Here's what critics faced when they pushed back:

  • Li's post calling the move a return to imperial rule vanished within hours
  • Wang's open letters opposing the amendment were scrubbed before gaining traction
  • Winnie the Pooh images and "1984" references disappeared from every major platform
  • WeChat and Weibo blocked terms like "proclaim oneself emperor" and "ascended the throne"

The proposed change would allow Xi Jinping to remain in power beyond 2023, when his presidency was set to end under existing term limits. Businesswoman Wang Ying publicly labeled the proposal an outright betrayal of the Chinese people before her letters were removed from circulation. The speed of digital censorship mirrored the rapid spread of communication technologies like SMS, which by 2008 connected 3 billion users across 218 nations and demonstrated how quickly information—and its suppression—could scale across global networks.

Xi's Third Term and Beyond: What the 2018 Vote Made Possible

The censors' swift crackdown made one thing clear: Beijing wasn't just managing optics—it was protecting a long game.

Five years after that March 2018 vote, you saw the payoff. In October 2022, Xi secured his third General Secretary term. Then in March 2023, the National People's Congress confirmed his third presidential term—something no PRC leader had done before.

The 2018 amendment made both possible. Without it, leadership succession would've forced a handover.

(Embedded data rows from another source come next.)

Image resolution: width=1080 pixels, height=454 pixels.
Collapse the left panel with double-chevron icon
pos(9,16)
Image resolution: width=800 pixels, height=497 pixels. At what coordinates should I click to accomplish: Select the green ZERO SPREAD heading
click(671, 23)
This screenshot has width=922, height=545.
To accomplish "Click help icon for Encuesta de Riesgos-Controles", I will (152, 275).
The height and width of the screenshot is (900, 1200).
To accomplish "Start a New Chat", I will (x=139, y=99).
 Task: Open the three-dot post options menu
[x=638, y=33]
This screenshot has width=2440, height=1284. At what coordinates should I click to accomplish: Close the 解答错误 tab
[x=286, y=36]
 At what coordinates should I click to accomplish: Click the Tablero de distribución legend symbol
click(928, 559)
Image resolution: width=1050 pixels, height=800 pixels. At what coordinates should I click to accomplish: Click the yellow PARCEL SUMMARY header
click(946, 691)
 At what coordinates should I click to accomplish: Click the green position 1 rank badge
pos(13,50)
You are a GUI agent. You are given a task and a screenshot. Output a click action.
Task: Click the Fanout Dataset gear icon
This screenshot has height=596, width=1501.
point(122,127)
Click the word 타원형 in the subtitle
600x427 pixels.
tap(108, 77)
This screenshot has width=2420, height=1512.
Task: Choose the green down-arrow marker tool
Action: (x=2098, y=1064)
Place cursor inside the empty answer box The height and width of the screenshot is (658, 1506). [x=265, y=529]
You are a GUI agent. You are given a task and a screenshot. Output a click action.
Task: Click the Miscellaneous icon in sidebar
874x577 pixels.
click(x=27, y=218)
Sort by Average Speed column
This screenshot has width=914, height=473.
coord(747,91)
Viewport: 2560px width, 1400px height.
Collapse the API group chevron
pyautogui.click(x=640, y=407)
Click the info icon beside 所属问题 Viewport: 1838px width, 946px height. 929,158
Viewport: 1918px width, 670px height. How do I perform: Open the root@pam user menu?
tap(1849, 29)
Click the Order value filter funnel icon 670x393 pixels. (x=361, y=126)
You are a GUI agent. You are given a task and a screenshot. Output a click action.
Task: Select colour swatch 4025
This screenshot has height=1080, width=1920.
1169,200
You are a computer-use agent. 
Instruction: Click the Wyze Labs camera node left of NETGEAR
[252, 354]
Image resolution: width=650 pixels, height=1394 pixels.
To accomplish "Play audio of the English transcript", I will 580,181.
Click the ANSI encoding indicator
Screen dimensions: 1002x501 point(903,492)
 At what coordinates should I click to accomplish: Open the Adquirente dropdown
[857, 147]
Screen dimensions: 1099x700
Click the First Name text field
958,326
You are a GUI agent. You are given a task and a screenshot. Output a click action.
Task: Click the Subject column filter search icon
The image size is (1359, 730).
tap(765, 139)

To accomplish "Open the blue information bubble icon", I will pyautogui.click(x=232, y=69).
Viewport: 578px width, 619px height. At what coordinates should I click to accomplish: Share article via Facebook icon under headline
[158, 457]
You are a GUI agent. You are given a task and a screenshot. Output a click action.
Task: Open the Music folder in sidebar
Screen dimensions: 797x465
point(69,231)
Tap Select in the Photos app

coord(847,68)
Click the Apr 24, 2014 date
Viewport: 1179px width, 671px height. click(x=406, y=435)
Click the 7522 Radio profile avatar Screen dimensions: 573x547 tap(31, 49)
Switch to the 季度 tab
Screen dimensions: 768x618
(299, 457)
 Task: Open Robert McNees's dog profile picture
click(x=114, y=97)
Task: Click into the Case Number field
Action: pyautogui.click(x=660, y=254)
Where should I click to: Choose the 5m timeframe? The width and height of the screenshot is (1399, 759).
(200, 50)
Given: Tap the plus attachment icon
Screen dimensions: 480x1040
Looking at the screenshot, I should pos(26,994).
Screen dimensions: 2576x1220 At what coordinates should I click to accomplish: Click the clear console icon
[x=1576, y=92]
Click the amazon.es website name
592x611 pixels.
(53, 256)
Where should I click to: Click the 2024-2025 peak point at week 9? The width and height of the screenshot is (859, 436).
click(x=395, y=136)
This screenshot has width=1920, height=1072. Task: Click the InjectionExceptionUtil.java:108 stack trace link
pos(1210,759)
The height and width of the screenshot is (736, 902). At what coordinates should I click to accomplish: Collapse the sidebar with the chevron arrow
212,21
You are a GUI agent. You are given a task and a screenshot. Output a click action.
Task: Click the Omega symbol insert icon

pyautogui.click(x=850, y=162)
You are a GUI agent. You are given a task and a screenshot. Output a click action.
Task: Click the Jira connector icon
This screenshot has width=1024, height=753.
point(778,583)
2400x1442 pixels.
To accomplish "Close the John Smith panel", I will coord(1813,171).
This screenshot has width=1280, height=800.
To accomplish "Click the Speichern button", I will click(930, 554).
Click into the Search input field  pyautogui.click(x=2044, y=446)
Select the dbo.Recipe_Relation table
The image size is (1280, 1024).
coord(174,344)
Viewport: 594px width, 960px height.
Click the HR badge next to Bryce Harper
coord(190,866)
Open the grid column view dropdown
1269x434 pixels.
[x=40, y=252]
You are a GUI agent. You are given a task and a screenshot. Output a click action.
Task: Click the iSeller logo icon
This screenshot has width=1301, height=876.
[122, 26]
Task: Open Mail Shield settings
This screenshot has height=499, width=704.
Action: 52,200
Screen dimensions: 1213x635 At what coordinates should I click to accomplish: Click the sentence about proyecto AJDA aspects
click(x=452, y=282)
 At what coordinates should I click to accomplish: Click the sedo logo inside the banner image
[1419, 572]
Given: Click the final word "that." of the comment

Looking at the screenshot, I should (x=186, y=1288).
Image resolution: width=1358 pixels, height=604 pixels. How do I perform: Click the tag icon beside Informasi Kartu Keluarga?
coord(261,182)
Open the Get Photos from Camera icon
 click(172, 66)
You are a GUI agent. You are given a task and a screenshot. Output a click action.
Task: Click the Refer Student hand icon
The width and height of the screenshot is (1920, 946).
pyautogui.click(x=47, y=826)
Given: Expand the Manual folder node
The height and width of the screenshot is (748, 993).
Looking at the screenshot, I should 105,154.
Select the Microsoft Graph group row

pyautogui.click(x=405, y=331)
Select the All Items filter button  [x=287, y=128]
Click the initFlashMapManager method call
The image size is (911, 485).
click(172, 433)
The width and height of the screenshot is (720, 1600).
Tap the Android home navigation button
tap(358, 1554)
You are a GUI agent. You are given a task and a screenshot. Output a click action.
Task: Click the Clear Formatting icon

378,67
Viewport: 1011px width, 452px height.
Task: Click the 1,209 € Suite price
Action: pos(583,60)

Instead, Xi maintained policy continuity across economic pressures, falling birth rates, and mounting geopolitical tensions.

He'd also broken the informal Deng-era norm of anointing a successor, consolidating party and state power simultaneously. With no designated replacement visible, the 2018 vote didn't just extend one term—it potentially extended his rule indefinitely beyond 2027. This kind of unchecked executive consolidation stands in sharp contrast to parliamentary systems elsewhere, where constitutional monarchies continue to function as symbolic checks on governmental power. Notably, the General Secretary position—the real seat of power—has never been subject to constitutional or Party Charter term limits, meaning Xi's continuity was never truly constrained by the office the 2018 amendment actually changed.